The news, then, should be of little surprise and work by regulators should be well implemented with regard to updated software, patches and known vulnerabilities. In an August 31, 2016 article in BankInfoSecurity, the details of “ripper” malware were documented in the theft from 21 ATMs in Thailand. That article went on to detail the relationship between the earlier incident in Taiwan and the similarity in malware involving the Thailand attack. Europol launched an investigation and made arrests of some culprits, but given the complexity of the crime, there’s little doubt others escaped capture.
The good news is that there are still steps that can be taken to provide some protection against similar attacks. Diebold provided a bulletin regarding protections, updated on January 25, 2018. This advisory recommends limiting physical access to an ATM, implemented protection mechanisms for cash modules including updated firmware, and additional security measures that include monitoring, encryption of hard-disks, investigation of suspicious activities and ensuring the operating system, software stack and configurations are all up-to-date. The good news is that experts advise the stand-alone ATMs are most vulnerable, meaning non-branch or front-load ATMs are more exposed than those traditionally used and installed by financial institutions. The exposure nevertheless is real.
* * * * * * *
■ Tasks for this exercise
1. In the ATM security passage, on what date was Diebold's bulletin on protections last updated?
2. Resume the ATM security passage after its final sentence and write what comes next.
The listing comes from a different source than the ATM security passage.

■ Recorded data
* * * * * * *
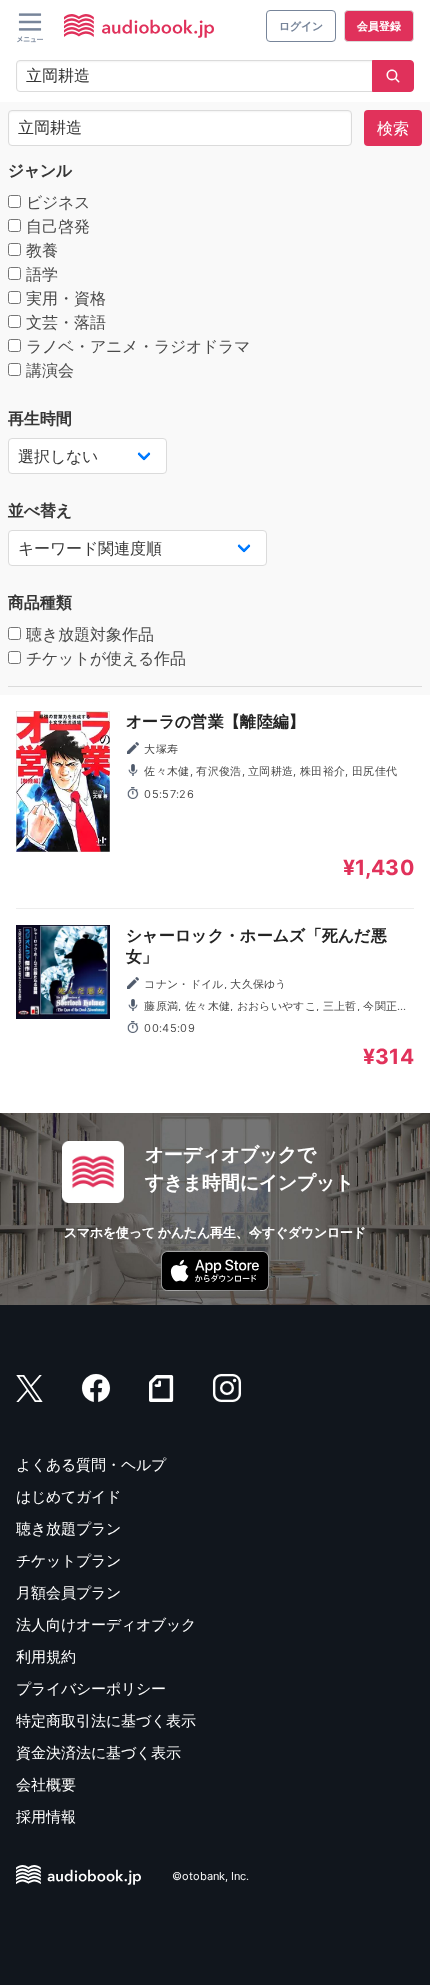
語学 (39, 274)
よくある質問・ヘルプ (91, 1464)
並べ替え (40, 510)
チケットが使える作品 (103, 658)
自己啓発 (55, 226)
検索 (393, 128)
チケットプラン (68, 1560)
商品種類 (40, 602)
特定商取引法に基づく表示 (106, 1720)
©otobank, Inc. (210, 1876)
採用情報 (46, 1816)
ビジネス (55, 202)
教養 (39, 250)
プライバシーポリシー (91, 1688)
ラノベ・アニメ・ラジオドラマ (135, 346)
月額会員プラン (68, 1592)
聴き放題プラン (68, 1528)
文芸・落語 (63, 322)
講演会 (47, 370)
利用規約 (46, 1656)
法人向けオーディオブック (106, 1624)
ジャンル (40, 170)
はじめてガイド (68, 1496)
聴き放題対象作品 (87, 634)
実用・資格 (63, 298)
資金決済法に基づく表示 (98, 1752)
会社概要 (46, 1784)
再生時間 (40, 418)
* * * * * * *
■ Responses in order
1. January 25, 2018.

2.
The bad news is that this theft or scheme won’t be the last, and represents a large exposure in a larger world of potential exploits. From breaches to skimmers, hackers will always look for a way to game the system. As technology drives progress towards less friction and better customer experiences, that will expose unintended weaknesses that fraudsters will try to manipulate. As this scheme illustrates, intentional controls and procedures are needed to ensure proper software update, that access is controlled, and that systems have a clearly defined lifecycle within organizational strategic plans.